This week I got my first PR thanks to Flyznex, he helped fix issue #234 Login has a very slow response and along implemented a better way to verify if a string is a valid email.
The issue came up when I found that sometime when I login it took a long time. I'd put my email/username and password in and click on the login button and nothing would happen, and after a while like a few seconds then it let me in.
PasswordSignInAsync
As Flyznex pointed in the PR, the SignInManager<TUser>
class in Asp.net Core Identity has two PasswordSignInAsync methods, one that takes in a string for userName while the other takes in a user object. If you call the one that takes in the userName, the method will call UserManager.FindByNameAsync(userName);
to look up the user first by its userName, hence you make an extra call to the database.
In my Login method I already looked the user up with its userName by calling my UserService method FindByEmailOrUsernameAsync(loginUser.UserName);
so I could just pass the user object to PasswordSignInAsync. My mistake was that I passed in user.UserName instead thus incurred the extra db call.
Verify if a string is valid email
On my login I allow user to use either either user name or email to login. When a user is logging in I first check if what's inputted is a valid email or not. If the string is not a valid email then the user is passing in his user name.
So checking if a string is email sounds easy but in reality it is very complex!
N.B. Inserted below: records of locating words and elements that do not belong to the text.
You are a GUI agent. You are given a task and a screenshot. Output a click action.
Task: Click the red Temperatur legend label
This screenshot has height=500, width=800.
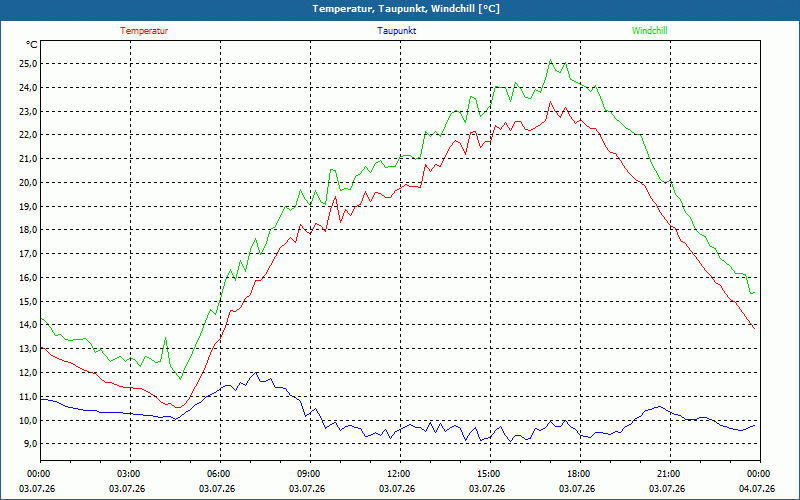[144, 31]
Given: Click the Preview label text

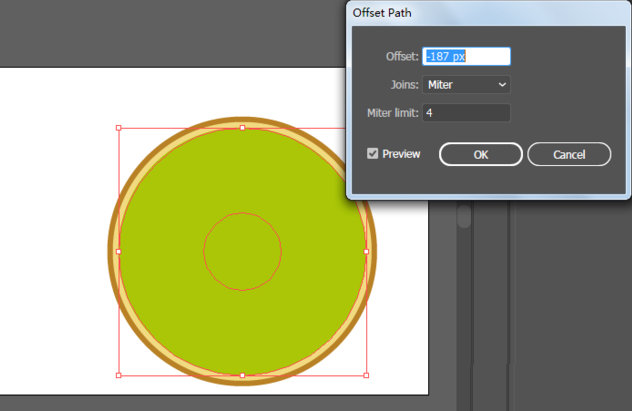Looking at the screenshot, I should coord(401,154).
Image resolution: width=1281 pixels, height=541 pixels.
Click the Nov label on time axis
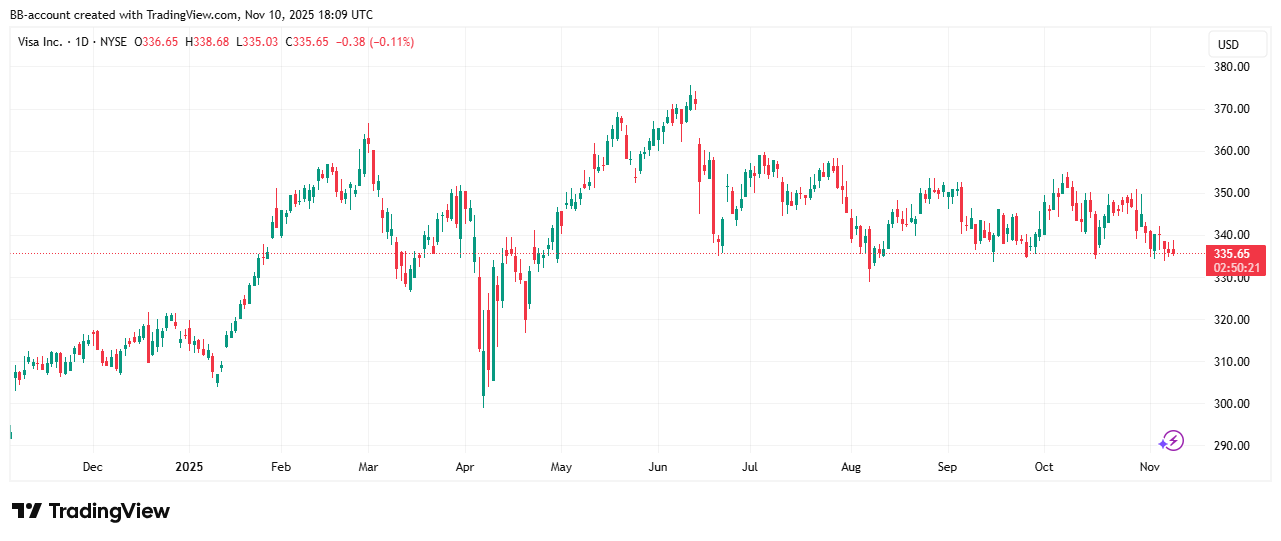1150,467
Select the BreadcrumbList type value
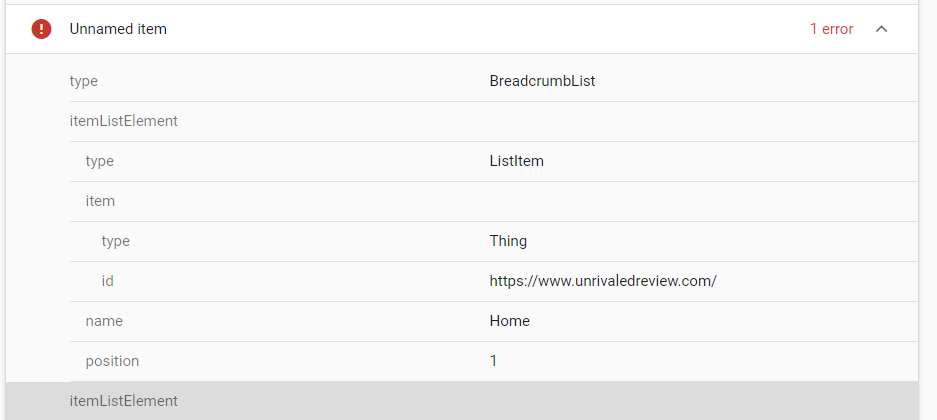The image size is (937, 420). point(542,81)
If you don't believe me just take a look at Phil Haack's post I Knew How To Validate An Email Address Until I Read The RFC. Luckily there is a solution provided to us in the .NET documentation How to: Verify that Strings Are in Valid Email Format. And when you take a look at that implementation it's like 60 lines of C# code just to do this verification, for good reasons.
Before this PR I was using System.Net.Mail.MailAddress
class constructor to verify the validity of an email
// bad code, do not use! bool isEmail; try { new MailAddress(emailOrUsername); isEmail = true; } catch (FormatException) { isEmail = false; }
I originally thought good, less than 10 lines of code to get the same thing done. But this implementation is actually not reliable. Try pass in this string a@a
as input which is not a valid email, it actually returns true!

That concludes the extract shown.